▶ WHAT YOU NEED TO DO
When you repeat the material, keep each line exact and omit the pictures.

▶ DATA FOR THE TASK
- - - - -

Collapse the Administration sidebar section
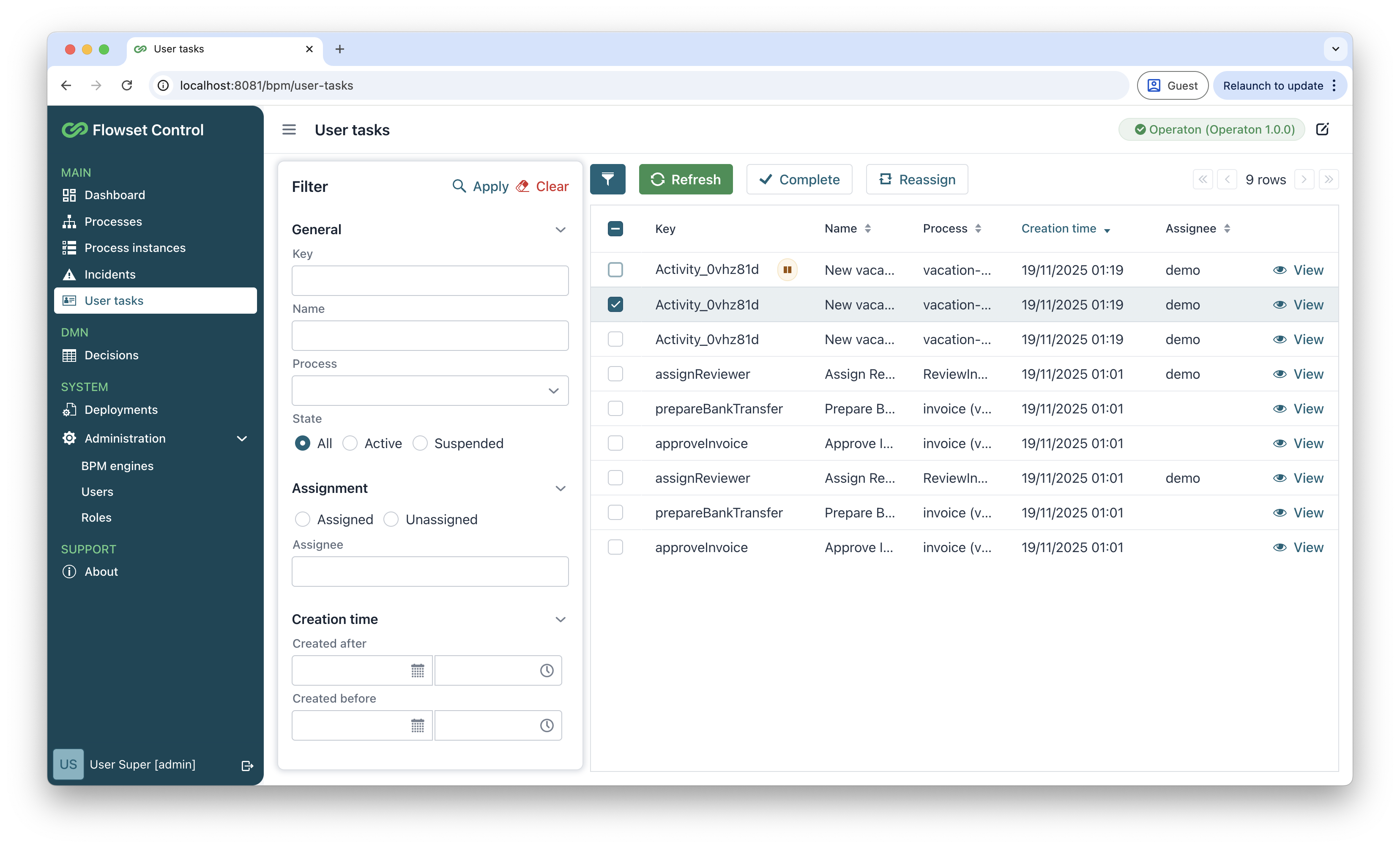This screenshot has width=1400, height=848. coord(241,438)
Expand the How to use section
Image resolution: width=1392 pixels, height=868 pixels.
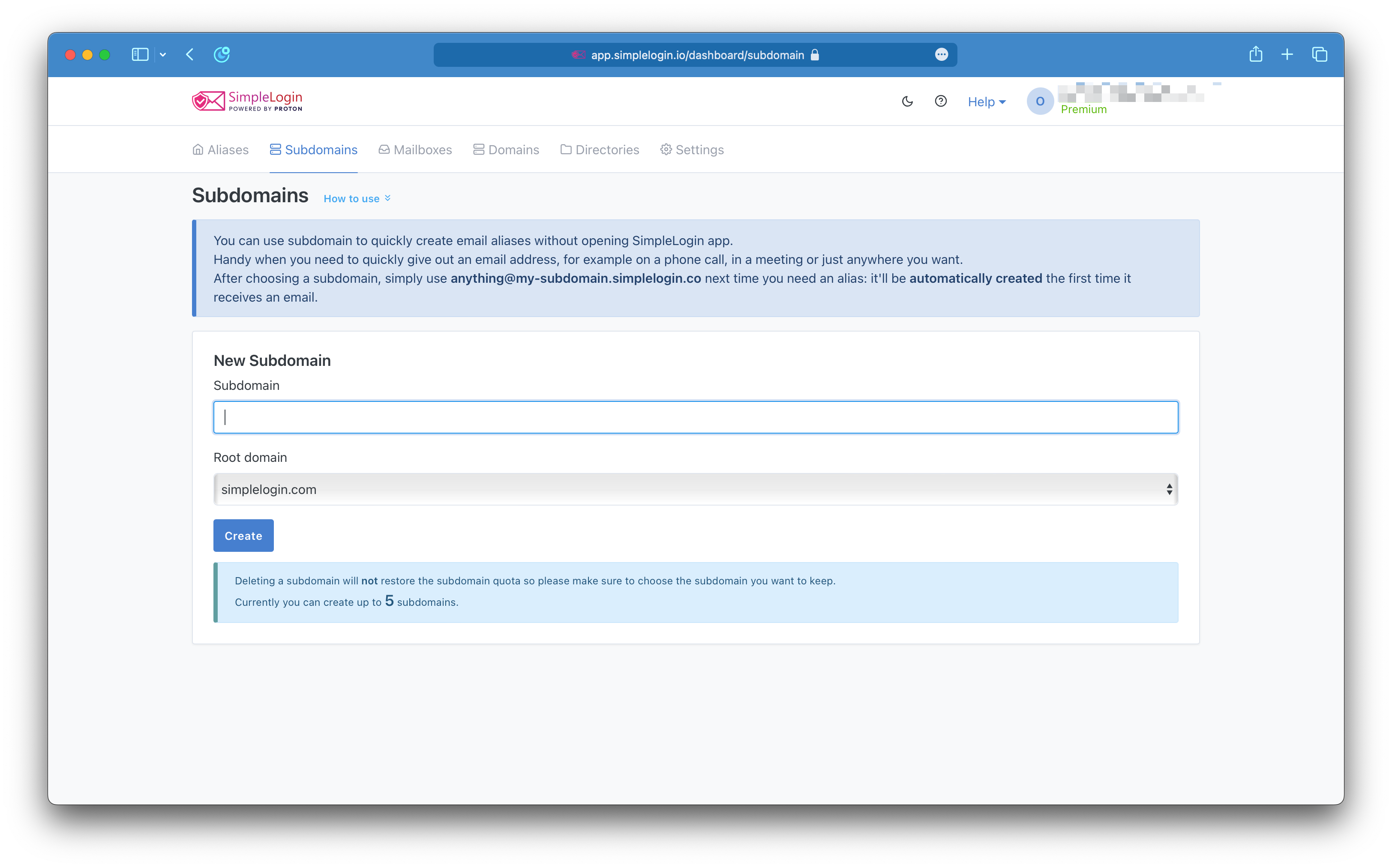point(357,199)

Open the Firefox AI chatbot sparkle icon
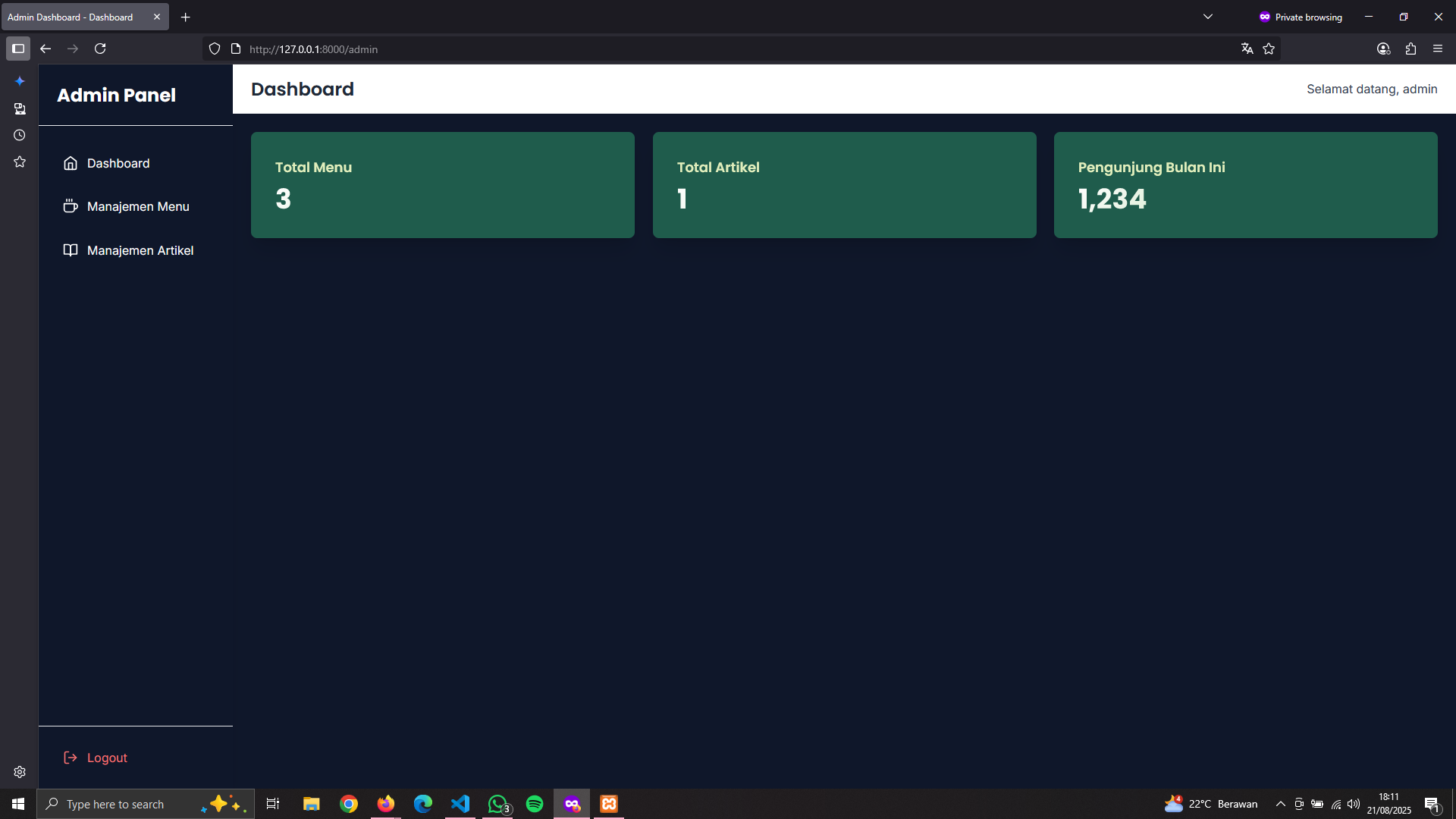point(20,81)
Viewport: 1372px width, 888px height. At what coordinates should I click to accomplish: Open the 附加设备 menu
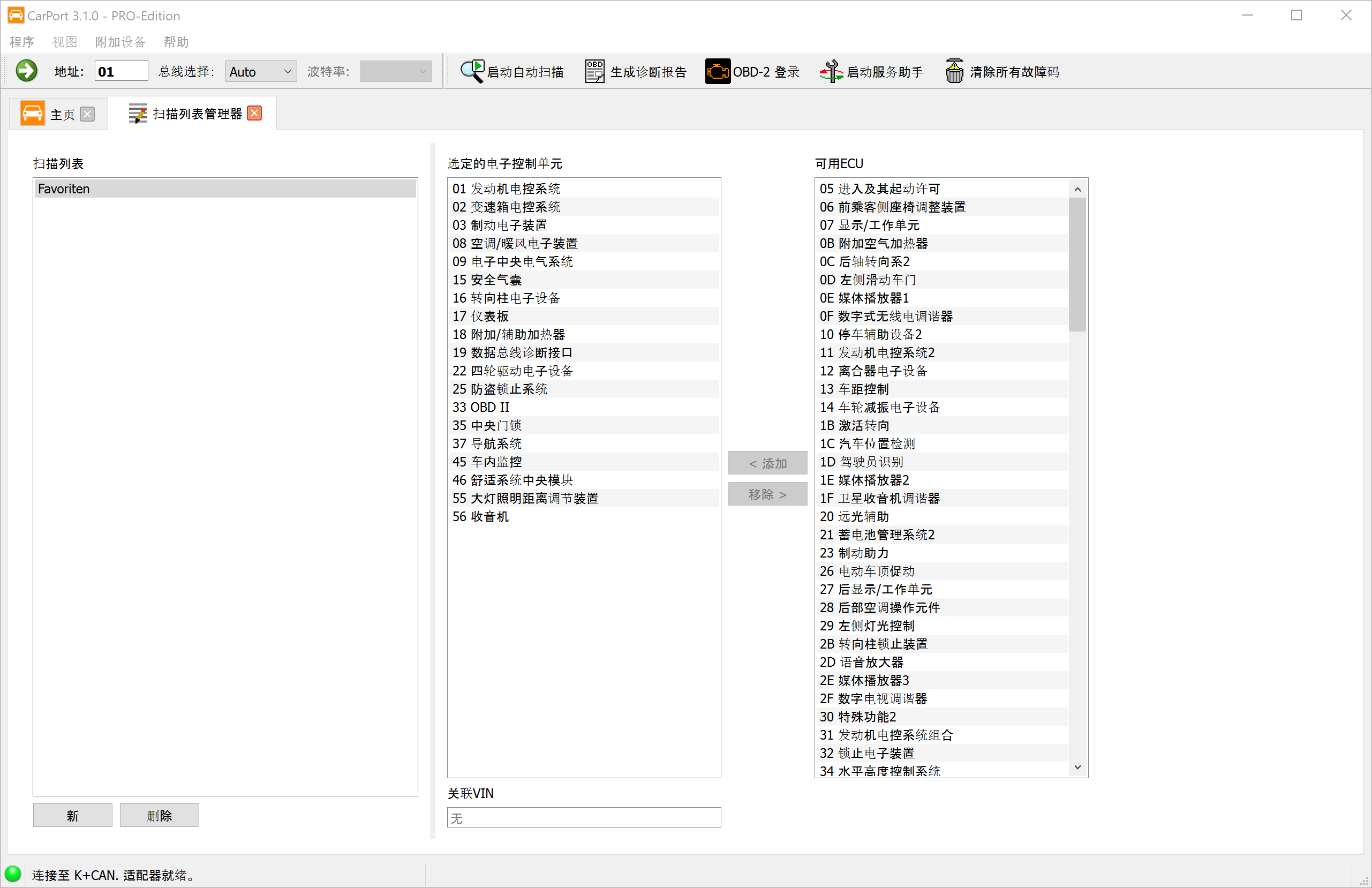click(120, 42)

- - - - -

▶ RESPONSE AREA
Collapse the Administration sidebar section
This screenshot has width=1400, height=848. coord(241,438)
Expand the How to use section
Image resolution: width=1392 pixels, height=868 pixels.
point(357,199)

Open the Firefox AI chatbot sparkle icon
point(20,81)
Viewport: 1372px width, 888px height. At what coordinates should I click to accomplish: Open the 附加设备 menu
click(120, 42)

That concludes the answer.